Interestingly, TRPA1 activation shows an inverted bell-shaped O₂-dependence curve with a minimum at PO₂ of 137 mm Hg (18%), which is slightly below the atmospheric PO₂ of 152 mm Hg (20%).⁹⁰⁾ This suggests that so-called normoxia in the atmosphere actually costitues hyperoxia from the perspective of O₂-dependent TRPA1 channel function. It has been reported that Caenorhabditis elegans exhibits strong avoidance of hyperoxia through detection by sensory neurons,¹⁴⁶⁾ and insects breathe discontinuously to avoid O₂ toxicity in hyperoxia.¹⁴⁷⁾ Although the physiological relevance of hyperoxia sensing is still elusive in vertebrates including mammals, it is extremely important to identify and characterize oxidation-sensitive TRP channels that are involved in hyperoxia-sensing molecular processes in vertebrate sensory systems.
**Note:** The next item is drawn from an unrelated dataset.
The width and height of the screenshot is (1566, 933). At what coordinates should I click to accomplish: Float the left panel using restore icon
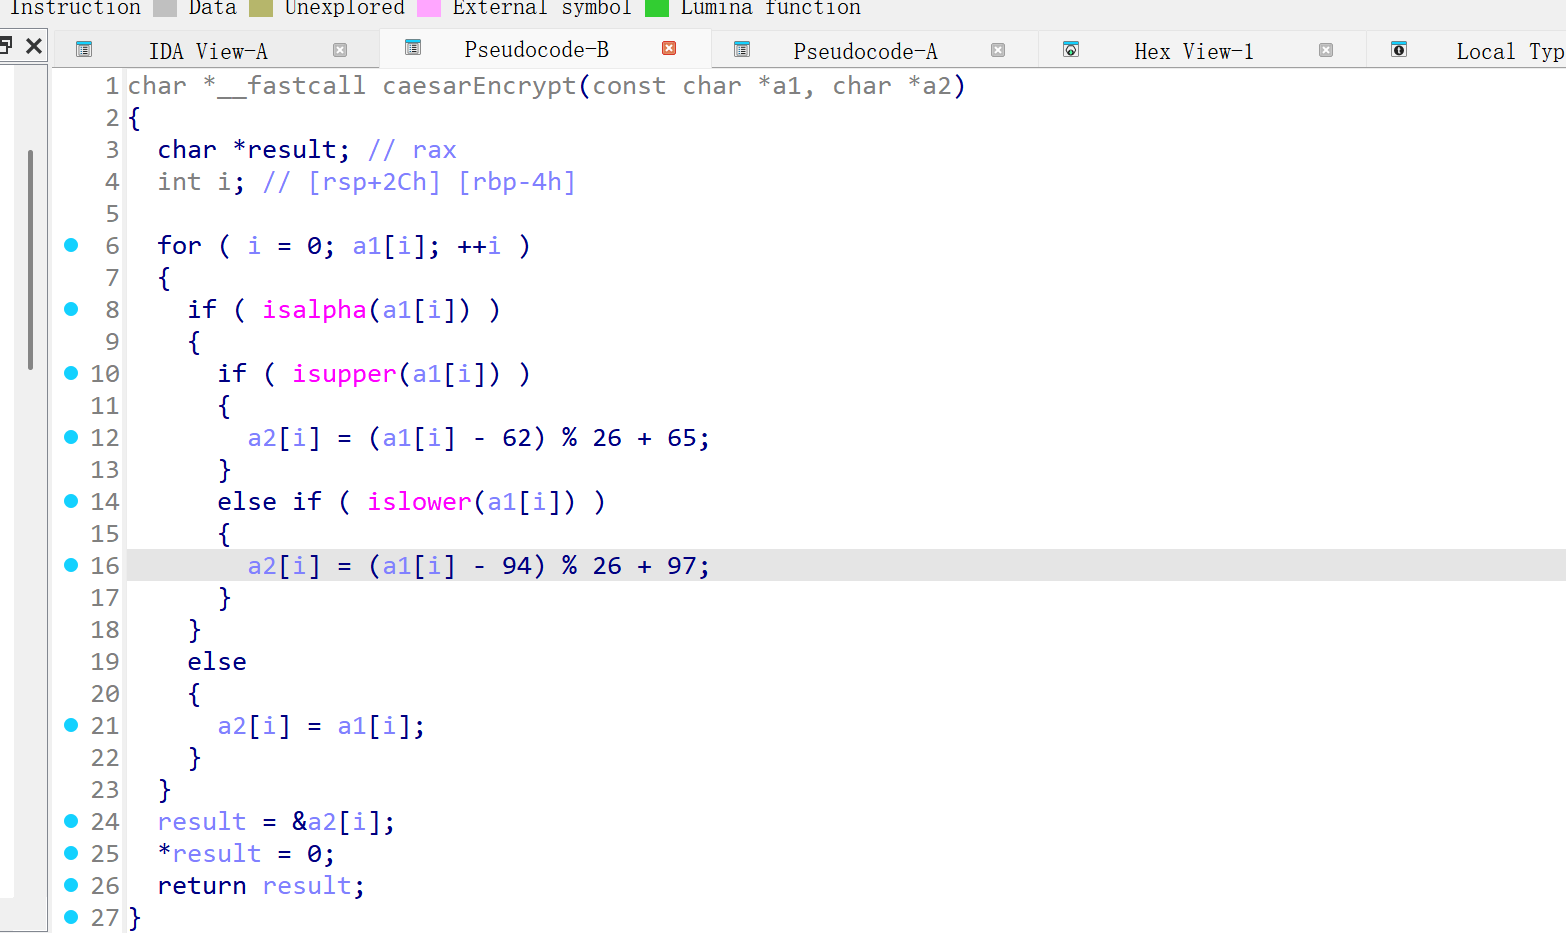click(x=5, y=46)
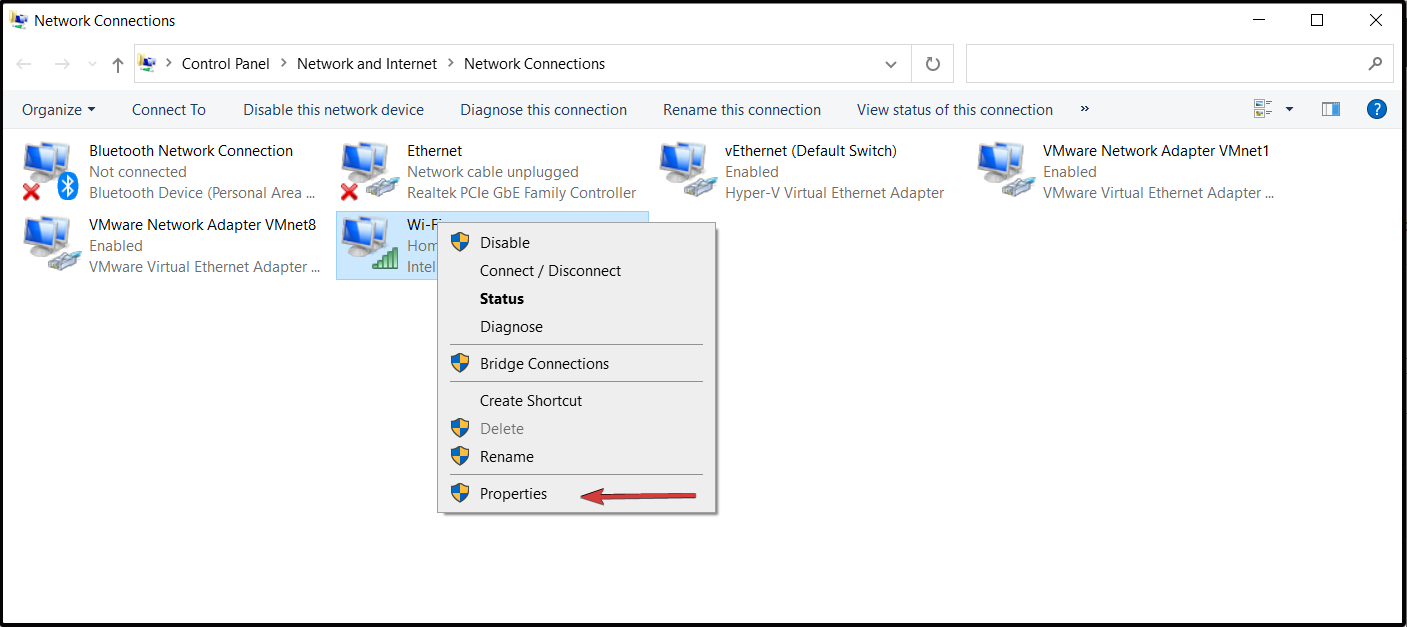The width and height of the screenshot is (1407, 627).
Task: Click Diagnose this connection in toolbar
Action: pyautogui.click(x=543, y=110)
We suggest that O₂-sensing TRP channels play key roles in the molecular mechanisms that underlie the O₂-sensing ability of chemoreceptor (or chemoreceptor-like) cells that are ubiquitous in a variety of tissues and organs. It is possible that TRP-mediated O₂ sensors detect local O₂ availability and contribute to the fine tuning of local O₂ levels, which cannot be done by the CB alone. Information on the detected local O₂ availability may be transmitted to peripheral organs and tissues through neurons and/or humoral factors to control O₂ delivery. TRPA1 and other redox-sensitive TRP channels may transmit positive signals to enhance O₂ delivery, when O₂ is necessary, and negative signals to suppress excessive O₂ delivery responsible for harmful ROS production, when there is an excess of O₂. The latter mechanism may maintain the O₂ availability of certain organs/tissues and their subareas at levels lower than the atmospheric O₂ level. Indeed, it has been suggested that hypoxic levels are important in maintaining the required cellular conditions of certain types of cell in vivo.^148–151) It should be noted that TRPA1 and other redox-sensitive TRP channels can also detect substances other than O₂. Studying the roles of redox-sensitive TRP channels in controlling O₂ levels in vivo in consideration of their conventional activation triggers should open up a new area in the study of oxygen physiology.

Profile

Yasuo Mori was born in Nagoya, Aichi Prefecture in 1960 and graduated from Kyoto University School of Engineering in 1983. After he received Ph. D. from Kyoto University School of Medicine in 1983, he worked at the same school, and moved to University of Cincinnati College of Medicine and then to National Institute for Physiological Sciences. He became professor at Center for Integrative Bioscience, Okazaki National Research Institutes (presently National Institutes of Natural Sciences) in 2001, and currently is professor at Kyoto University School of Engineering. His main research field has been molecular physiology of calcium-permeable channels including voltage-dependent calcium channels that trigger neurotransmitter release in neurons, and Transient Receptor Potential (TRP) calcium-permeable cation channels that mediate different calcium signaling pathways in response to changes of the environment and the condition in vivo. His study lead to identification of a group of TRP channels that act as in vivo sensors for molecular oxygen and its derivative reactive species. For these achievements, he received Setsuro Ebashi Award.